***** RECORDS SHOWN

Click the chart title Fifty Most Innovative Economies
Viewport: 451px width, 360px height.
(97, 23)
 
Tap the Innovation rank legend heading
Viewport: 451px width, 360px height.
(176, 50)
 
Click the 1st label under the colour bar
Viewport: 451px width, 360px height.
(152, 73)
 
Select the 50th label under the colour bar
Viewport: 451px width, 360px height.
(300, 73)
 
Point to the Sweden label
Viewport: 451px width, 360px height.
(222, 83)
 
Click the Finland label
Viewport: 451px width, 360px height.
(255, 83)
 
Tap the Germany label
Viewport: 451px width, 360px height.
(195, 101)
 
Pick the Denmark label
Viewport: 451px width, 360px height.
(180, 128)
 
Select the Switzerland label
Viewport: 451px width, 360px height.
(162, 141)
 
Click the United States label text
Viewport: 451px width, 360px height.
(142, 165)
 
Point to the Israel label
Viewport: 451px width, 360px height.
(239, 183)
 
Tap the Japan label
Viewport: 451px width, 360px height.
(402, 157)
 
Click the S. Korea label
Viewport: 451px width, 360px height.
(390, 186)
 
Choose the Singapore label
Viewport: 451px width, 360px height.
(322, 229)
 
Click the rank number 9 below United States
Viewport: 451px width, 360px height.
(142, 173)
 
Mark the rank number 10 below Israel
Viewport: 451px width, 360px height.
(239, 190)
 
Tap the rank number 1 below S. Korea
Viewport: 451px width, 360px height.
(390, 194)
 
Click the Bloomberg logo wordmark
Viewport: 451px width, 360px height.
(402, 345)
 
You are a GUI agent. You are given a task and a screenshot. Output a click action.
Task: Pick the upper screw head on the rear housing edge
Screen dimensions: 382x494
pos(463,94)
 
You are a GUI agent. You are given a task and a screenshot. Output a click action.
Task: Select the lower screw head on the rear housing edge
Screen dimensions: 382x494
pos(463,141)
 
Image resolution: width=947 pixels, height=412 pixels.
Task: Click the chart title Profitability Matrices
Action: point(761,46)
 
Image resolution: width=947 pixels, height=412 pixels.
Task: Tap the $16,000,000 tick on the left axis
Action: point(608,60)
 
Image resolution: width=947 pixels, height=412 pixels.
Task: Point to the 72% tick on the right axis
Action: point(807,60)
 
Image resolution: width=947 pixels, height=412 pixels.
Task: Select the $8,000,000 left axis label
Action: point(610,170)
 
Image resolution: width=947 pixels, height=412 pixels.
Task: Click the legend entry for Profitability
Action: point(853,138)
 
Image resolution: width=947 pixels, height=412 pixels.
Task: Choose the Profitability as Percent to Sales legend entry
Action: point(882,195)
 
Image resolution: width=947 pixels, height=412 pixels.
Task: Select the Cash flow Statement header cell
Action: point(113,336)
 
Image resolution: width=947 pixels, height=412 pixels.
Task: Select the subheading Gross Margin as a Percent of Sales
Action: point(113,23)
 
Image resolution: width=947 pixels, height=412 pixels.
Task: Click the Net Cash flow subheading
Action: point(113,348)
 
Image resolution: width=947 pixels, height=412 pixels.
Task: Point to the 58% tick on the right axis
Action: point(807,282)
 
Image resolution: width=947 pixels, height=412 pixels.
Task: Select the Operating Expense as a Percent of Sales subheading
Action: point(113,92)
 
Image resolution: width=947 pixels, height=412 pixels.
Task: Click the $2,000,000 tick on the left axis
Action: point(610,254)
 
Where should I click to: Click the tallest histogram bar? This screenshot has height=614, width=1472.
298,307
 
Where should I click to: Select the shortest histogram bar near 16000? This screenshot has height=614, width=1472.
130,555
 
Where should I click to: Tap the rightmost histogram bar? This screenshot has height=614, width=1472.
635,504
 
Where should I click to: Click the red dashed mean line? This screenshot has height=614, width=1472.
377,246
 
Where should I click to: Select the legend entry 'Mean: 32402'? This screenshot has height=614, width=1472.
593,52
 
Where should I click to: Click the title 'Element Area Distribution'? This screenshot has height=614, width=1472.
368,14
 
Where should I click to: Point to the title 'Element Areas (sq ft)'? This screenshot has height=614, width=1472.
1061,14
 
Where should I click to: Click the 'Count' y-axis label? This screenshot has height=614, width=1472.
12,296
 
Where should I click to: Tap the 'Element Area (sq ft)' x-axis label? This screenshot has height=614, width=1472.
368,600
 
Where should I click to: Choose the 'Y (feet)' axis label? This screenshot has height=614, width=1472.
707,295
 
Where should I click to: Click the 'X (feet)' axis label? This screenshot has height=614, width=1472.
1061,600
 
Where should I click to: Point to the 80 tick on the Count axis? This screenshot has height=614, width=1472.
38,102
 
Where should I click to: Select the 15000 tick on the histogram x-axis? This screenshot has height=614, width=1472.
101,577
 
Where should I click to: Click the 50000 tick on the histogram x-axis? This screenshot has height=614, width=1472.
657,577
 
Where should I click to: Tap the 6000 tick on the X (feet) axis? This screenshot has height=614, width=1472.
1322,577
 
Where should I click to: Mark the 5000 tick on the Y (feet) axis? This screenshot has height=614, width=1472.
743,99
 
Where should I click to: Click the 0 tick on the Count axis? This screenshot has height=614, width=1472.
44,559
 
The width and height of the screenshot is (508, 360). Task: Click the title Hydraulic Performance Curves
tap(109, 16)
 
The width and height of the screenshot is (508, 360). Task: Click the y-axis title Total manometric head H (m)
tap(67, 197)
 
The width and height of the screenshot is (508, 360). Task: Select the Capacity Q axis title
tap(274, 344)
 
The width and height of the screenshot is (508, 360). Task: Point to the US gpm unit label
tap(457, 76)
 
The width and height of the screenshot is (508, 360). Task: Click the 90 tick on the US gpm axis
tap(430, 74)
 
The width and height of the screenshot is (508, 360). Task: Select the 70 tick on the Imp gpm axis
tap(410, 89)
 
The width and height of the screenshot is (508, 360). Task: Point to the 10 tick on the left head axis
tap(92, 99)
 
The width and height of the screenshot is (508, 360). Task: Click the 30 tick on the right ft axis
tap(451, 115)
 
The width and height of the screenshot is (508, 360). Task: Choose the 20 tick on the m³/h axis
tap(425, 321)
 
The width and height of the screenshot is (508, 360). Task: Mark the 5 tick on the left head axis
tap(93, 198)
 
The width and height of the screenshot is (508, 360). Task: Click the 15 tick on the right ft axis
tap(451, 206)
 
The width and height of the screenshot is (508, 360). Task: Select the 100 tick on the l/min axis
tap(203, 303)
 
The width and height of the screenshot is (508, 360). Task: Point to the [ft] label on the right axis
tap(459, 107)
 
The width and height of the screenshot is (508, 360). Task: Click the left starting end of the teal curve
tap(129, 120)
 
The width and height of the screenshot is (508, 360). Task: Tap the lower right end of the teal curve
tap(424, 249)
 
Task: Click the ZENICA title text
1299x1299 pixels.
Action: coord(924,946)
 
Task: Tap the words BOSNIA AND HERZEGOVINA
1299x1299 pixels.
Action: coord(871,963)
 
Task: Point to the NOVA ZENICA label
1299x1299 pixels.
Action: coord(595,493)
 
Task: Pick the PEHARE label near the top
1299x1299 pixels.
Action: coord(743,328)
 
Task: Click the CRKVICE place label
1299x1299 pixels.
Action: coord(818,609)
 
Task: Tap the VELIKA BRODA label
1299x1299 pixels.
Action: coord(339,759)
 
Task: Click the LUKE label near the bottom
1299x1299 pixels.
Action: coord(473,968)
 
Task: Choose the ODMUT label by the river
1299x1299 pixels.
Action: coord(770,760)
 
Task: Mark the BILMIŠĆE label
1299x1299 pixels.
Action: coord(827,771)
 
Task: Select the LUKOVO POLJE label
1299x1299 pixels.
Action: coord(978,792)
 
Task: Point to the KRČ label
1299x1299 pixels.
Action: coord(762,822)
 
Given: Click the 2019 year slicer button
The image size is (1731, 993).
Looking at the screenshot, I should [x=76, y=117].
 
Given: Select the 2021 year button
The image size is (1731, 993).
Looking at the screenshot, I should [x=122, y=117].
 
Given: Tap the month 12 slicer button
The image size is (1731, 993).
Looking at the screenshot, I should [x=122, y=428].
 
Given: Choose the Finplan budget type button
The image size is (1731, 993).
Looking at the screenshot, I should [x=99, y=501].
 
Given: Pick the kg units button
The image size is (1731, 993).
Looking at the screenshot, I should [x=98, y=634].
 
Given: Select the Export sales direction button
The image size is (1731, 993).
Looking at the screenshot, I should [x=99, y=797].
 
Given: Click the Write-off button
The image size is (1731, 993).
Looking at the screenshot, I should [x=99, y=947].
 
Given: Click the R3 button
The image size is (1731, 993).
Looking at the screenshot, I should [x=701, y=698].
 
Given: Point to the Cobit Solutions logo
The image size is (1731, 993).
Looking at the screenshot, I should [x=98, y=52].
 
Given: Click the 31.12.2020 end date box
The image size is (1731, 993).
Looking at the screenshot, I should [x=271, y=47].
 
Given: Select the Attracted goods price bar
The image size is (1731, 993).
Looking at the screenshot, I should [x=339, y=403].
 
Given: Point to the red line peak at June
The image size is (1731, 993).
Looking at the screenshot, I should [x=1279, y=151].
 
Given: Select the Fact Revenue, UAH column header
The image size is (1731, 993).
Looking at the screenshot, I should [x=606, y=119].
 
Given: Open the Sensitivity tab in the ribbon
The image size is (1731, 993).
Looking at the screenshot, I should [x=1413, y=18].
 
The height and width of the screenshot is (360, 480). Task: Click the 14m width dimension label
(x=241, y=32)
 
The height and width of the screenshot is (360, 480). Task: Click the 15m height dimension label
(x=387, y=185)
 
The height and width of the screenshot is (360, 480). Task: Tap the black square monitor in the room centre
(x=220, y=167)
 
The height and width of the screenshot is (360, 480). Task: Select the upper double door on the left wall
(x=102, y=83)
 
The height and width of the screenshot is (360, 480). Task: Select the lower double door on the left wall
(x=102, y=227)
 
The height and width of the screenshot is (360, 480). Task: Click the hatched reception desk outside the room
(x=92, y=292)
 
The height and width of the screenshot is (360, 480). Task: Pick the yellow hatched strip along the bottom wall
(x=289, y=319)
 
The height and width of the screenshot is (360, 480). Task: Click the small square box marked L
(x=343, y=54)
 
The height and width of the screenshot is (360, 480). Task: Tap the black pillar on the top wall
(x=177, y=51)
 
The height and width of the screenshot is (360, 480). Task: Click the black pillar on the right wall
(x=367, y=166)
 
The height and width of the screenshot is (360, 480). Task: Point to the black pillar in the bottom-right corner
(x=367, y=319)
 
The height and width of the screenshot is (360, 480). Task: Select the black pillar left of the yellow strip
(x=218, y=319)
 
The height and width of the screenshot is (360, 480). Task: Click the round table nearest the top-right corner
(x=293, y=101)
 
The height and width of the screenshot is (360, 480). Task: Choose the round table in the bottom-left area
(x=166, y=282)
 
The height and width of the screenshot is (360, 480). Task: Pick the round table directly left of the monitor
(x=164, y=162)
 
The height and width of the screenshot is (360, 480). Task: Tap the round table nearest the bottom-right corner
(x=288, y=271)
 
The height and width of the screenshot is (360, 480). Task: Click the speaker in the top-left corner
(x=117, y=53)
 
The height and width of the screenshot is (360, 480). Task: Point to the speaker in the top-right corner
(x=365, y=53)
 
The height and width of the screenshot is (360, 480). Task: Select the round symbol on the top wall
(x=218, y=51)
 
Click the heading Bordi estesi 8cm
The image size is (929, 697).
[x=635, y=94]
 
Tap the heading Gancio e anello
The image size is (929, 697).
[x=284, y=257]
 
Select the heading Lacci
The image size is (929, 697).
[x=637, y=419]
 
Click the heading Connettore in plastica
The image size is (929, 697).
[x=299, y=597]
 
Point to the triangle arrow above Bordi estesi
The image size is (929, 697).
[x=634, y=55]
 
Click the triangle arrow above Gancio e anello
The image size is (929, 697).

**********

▶ **WRITTEN INSTRUCTION**:
How many lines in the records above contain the word "triangle"? Case counts, and the reply should be the number alone.

▶ **WORKED SOLUTION**:
2